Facebook tried to perform its own investigation into the now infamous data analytics company Cambridge Analytica, but was prevented from doing so by UK authorities.
Amidst the growing scandal surrounding the misuse of improperly obtained personal data from 50 million Facebook users, the social media giant sent a team of internal investigators to gather evidence inside the office of the UK-based analytics firm. Unfortunately for Facebook, however, the Information Commissioner's office showed up and immediately shut down the operation. The ICO, which acts as the United Kingdom's data regulator, said that Facebook's actions could "potentially compromise a regulatory investigation." The ICO is currently in the process of obtaining a warrant for a proper investigation.
Carole Cadwalladr, an investigative journalist with The Guardian, live-tweeted the incident as the drama unfolded.
Following its failed attempt at taking the law into its own hands, Facebook released a statement confirming that it did, in fact, hire a team of "independent forensic auditors" to scour through Cambridge Analytica's property. "At the request of the UK Information Commissioner's Office, which has announced it is pursuing a warrant to conduct its own on-site investigation, the Stroz Friedberg auditors stood down," Facebook said. In its statement, Facebook also claimed that Cambridge Analytica had previously agreed to give "complete access to their servers and systems."
Naturally, Facebook's plot to perform a private investigation raises major conflict of interest issues, not the least of which is what Facebook would do with coming across potentially damning evidence.
Last week, the New York Times and the Guardian-owned Observer reported that Cambridge Analytica had unlawfully exploited the personal data of 50 million Facebook users as part of their mission to get Donald Trump elected in 2016. Former Cambridge Analytica employee-turned-whistleblower Christopher Wylie detailed his role in the plan in a bombshell report in The Guardian on Saturday.
"He may have played a pivotal role in the momentous political upheavals of 2016. At the very least, he played a consequential role.

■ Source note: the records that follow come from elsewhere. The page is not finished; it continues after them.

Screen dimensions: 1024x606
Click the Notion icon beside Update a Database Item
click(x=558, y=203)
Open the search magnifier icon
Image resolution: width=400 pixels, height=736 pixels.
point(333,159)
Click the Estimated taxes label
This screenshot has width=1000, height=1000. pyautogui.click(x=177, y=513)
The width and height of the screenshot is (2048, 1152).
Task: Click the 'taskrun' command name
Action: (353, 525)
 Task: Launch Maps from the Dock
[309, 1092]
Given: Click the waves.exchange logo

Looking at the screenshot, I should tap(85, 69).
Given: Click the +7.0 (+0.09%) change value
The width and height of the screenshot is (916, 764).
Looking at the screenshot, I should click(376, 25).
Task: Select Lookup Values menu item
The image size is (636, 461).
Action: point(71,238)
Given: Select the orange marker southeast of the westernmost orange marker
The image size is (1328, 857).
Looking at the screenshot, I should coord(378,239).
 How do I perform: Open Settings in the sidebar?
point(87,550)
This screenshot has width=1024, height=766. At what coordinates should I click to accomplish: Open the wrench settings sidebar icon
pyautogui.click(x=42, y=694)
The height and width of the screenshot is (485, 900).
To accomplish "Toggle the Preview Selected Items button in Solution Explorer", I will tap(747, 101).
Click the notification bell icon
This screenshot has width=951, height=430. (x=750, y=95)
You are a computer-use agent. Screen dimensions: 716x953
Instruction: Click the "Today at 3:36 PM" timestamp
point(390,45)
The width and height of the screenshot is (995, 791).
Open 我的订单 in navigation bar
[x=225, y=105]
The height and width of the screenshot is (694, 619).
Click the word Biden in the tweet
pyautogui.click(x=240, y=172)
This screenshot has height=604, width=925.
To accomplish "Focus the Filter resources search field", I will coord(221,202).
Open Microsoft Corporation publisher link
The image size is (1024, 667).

At 24, he came up with an idea that led to the foundation of a company called Cambridge Analytica, a data analytics firm that went on to claim a major role in the Leave campaign for Britain's EU membership referendum, and later became a key figure in digital operations during Donald Trump's election campaign."
In addition to mounting bad publicity, Facebook is feeling a significant financial sting as the Cambridge Analytica scandal deepens. Its IPO shares have dropped seven percent, causing the companies stock valuation to plunge nearly $40 billion since the week began.
On Tuesday, Cambridge Analytica CEO Christopher Nix was terminated from his post as a result of the allegations. The firm claims it plans to launch an independent investigation and cooperate with authorities, but secretly recorded meetings between company executives and reporters disguised as potential clients show that Cambridge Analytica not only knew what they were doing, they used their ability to influence politicians and exploit personal data as their main sales pitch.